• [REQUEST]
Retype the rows from the line containing "Image resolution: width=1456 pixels, height=819 pixels. Identify" through the line containing "coordinates (921, 657).", keeping every character unchanged.

[start THE RECORDS]

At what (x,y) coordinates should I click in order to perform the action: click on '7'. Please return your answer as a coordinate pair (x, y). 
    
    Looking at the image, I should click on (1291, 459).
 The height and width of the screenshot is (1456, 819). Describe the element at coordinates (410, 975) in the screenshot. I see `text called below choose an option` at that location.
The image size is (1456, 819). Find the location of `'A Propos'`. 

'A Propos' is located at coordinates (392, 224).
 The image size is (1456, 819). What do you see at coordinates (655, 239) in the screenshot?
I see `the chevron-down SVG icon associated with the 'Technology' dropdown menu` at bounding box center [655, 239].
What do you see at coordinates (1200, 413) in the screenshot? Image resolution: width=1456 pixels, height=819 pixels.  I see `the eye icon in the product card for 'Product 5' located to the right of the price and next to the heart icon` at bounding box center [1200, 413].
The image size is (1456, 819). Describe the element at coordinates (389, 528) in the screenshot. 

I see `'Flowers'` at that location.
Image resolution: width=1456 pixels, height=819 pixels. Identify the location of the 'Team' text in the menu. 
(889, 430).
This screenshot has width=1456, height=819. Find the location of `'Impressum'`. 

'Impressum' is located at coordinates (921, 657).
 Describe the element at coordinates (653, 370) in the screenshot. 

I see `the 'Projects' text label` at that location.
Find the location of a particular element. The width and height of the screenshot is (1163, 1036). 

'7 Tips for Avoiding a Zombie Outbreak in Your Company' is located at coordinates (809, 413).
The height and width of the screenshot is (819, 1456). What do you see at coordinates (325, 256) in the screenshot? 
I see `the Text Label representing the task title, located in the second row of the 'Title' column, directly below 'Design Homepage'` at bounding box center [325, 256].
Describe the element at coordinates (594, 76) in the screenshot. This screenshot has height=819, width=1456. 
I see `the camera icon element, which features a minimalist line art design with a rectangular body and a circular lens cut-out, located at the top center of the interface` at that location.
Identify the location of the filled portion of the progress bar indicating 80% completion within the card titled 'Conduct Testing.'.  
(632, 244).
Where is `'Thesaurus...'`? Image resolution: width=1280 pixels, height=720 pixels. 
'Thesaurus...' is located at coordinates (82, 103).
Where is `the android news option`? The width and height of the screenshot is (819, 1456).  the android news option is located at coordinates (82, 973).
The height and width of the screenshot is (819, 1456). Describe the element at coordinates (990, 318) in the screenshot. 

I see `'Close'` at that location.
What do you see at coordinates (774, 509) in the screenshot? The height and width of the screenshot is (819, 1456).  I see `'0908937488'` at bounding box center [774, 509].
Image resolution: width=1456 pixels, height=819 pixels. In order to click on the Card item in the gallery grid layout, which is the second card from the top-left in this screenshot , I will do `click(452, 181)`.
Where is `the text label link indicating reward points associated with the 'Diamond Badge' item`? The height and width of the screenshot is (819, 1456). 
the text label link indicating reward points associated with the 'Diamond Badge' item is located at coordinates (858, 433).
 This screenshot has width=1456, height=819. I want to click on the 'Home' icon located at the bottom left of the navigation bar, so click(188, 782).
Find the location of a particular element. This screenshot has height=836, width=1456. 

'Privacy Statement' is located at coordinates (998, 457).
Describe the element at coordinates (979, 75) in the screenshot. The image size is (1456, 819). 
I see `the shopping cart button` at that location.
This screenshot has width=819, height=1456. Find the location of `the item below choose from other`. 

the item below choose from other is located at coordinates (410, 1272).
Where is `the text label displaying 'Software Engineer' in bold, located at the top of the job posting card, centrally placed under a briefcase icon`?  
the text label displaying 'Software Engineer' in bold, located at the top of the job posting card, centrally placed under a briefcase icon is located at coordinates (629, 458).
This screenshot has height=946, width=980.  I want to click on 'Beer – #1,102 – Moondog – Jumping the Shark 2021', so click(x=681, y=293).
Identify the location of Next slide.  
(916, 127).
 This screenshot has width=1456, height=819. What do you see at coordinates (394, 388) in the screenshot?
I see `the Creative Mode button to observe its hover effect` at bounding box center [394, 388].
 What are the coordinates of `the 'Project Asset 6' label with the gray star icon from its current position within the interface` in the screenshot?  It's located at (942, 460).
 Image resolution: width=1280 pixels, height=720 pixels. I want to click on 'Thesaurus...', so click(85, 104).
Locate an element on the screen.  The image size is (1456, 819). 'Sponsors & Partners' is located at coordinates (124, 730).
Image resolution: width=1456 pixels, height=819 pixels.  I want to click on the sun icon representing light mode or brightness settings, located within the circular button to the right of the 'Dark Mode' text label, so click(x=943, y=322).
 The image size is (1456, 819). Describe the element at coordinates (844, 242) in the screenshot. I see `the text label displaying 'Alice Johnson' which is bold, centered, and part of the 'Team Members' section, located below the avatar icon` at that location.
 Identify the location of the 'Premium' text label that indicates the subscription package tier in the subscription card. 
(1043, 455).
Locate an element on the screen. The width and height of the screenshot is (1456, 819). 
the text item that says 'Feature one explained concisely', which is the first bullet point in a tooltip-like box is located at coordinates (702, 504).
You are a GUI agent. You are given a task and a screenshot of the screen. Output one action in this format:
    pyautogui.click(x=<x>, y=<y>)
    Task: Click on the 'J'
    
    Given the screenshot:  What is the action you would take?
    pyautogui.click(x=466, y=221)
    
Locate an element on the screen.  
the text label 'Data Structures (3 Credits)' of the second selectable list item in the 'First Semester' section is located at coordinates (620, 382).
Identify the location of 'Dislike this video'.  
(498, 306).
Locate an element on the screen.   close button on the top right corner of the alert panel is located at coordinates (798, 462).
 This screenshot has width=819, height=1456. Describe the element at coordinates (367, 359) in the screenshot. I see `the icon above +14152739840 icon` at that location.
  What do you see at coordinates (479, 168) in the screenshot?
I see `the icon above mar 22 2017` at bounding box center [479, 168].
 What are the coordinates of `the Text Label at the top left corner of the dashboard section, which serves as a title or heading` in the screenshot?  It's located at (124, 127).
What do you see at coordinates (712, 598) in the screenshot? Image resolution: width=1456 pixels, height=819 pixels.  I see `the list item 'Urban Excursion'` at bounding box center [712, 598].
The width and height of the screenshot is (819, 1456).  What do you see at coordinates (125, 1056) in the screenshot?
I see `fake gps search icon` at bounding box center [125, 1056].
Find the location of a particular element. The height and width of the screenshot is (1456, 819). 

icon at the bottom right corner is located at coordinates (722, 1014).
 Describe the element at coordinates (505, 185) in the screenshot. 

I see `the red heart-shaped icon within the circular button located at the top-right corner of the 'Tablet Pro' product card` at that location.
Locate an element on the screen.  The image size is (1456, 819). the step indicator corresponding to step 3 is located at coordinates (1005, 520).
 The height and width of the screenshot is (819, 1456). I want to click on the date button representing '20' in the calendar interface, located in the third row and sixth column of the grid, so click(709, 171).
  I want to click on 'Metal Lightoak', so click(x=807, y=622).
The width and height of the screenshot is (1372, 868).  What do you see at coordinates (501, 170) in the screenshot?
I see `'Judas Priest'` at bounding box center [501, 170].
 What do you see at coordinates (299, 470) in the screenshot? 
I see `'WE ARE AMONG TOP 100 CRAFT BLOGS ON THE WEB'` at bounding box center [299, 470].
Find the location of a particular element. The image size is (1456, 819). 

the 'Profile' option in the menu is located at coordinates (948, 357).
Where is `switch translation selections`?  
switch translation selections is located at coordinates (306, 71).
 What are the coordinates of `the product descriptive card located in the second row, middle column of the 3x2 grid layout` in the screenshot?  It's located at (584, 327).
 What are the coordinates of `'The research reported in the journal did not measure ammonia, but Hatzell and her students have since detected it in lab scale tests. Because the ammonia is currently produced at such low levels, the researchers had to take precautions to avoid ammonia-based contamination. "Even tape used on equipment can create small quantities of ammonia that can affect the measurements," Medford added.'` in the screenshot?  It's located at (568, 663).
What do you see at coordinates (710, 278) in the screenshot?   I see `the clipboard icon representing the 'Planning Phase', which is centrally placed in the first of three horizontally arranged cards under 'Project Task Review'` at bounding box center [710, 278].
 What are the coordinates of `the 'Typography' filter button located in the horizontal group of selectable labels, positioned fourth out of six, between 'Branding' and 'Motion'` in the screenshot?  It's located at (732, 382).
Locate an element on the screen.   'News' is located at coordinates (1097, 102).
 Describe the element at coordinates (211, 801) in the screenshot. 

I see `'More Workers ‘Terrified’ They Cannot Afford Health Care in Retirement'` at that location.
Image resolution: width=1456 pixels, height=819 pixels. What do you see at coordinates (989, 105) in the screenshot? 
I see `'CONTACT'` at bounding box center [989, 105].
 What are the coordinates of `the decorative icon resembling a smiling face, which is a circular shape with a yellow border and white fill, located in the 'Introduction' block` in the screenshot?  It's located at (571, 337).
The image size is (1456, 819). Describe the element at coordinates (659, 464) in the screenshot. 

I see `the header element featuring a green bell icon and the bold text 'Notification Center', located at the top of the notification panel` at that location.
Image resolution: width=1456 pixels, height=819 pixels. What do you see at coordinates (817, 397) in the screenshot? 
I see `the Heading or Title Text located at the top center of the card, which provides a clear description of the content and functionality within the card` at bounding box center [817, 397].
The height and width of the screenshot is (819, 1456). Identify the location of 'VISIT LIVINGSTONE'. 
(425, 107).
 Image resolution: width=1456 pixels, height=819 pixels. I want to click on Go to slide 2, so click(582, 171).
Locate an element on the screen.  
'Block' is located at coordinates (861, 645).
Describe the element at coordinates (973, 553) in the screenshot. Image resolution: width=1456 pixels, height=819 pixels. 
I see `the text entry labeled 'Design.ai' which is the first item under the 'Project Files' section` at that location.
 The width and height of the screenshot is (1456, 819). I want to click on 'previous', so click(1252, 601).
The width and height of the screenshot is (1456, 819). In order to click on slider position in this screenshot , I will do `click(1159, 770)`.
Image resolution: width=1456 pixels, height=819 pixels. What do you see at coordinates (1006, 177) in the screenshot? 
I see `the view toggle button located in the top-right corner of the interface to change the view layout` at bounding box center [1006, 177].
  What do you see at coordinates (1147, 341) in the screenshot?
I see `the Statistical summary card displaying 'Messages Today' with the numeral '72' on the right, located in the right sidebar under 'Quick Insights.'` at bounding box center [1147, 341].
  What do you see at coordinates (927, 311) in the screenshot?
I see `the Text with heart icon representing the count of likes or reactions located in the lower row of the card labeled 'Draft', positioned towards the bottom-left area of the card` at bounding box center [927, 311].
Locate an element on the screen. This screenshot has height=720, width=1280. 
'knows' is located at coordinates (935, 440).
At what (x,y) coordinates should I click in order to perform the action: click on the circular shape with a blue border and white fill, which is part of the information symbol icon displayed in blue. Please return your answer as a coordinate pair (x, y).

[end THE RECORDS]

• [ANSWER FOR THIS EXERCISE]
Image resolution: width=1456 pixels, height=819 pixels. Identify the location of the 'Team' text in the menu. 
(889, 430).
This screenshot has width=1456, height=819. Find the location of `'Impressum'`. 

'Impressum' is located at coordinates (921, 657).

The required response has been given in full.